A existência de irregularidades na remuneração e qualificação dos profissionais em exercício no magistério de Valença foi a pauta da sessão do Tribunal de Contas dos Municípios da Bahia nesta quinta-feira (18)

Rastro101
Com informações do Bahia Notícias

18/11/2021 por Redação

Divulgação/Bahia NotíciasDivulgação/Bahia Notícias A existência de irregularidades na remuneração e qualificação dos profissionais em exercício no magistério de Valença foi a pauta da sessão do Tribunal de Contas dos Municípios da Bahia nesta quinta-feira (18).

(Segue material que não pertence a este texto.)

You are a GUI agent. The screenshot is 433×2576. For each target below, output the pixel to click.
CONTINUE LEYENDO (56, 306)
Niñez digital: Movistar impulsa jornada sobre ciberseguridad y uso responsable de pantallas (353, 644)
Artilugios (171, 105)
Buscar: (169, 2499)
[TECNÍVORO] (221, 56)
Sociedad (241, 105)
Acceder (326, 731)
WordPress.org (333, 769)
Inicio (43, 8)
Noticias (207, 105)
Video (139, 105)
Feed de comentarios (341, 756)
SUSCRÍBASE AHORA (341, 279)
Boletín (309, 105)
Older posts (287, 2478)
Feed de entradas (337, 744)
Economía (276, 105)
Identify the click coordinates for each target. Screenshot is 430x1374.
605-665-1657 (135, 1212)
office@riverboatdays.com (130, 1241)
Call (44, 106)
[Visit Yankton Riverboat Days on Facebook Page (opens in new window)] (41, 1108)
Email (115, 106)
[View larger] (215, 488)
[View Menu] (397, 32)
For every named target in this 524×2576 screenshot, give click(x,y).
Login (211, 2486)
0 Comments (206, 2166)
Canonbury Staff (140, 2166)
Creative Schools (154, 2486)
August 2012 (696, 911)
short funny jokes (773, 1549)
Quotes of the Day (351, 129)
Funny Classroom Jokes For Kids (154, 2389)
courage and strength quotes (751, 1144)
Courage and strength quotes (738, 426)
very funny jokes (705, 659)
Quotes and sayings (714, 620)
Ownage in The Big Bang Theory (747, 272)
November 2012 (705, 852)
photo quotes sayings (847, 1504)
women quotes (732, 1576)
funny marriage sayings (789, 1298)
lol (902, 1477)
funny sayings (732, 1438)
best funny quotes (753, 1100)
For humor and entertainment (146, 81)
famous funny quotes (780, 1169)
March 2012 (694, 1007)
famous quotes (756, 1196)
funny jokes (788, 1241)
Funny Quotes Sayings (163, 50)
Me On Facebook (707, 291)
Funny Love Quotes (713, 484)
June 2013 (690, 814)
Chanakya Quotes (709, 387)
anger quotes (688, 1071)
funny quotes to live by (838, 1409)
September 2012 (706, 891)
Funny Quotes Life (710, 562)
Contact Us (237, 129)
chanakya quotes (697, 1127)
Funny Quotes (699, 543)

Foi imputado ao ex-prefeito Ricardo Silva Moura penalidade de advertência.



 

Foi determinada ao atual gestor a apresentação - no prazo de até seis meses - do plano e do planejamento de formação em pós-graduação para os profissionais efetivos em exercício na educação básica, como forma de cumprir o percentual de 50% de formação para os professores da rede municipal do ensino até o ano de 2024. E a apresentação de planejamento para a realização de concurso público para admissão de profissionais para a rede pública de educação básica.

 

De acordo com o relatório, o pagamento dos professores da rede pública municipal atende ao "Piso Salarial Nacional" para os profissionais do magistério público da educação básica, equivalendo, no exercício de 2019, a R$2.557,74 para 40 horas, e R$1.278,87 para 20 horas. Contudo, os auditores do Tribunal constataram que a carga horária dos professores, cadastrada Siga, do TCM, de 44 horas semanais, não corresponde as efetivas jornadas de trabalho, na medida em que essas variam entre 20 e 40 horas semanais.

 

O TCM informou que não há, entre os profissionais do magistério, pelo menos 50% dos professores com nível de pós-graduação. Não foi estabelecido pela prefeitura nenhum plano de formação desses profissionais que tenha como meta alcançar o referido percentual até o ano de 2024. Os auditores identificaram que a rede pública de educação básica do município não apresenta 90% dos respectivos profissionais ocupando cargos de provimento efetivo, até o exercício de 2019. Aproximadamente o percentual de 23,1% desses profissionais ocupa cargos não efetivos.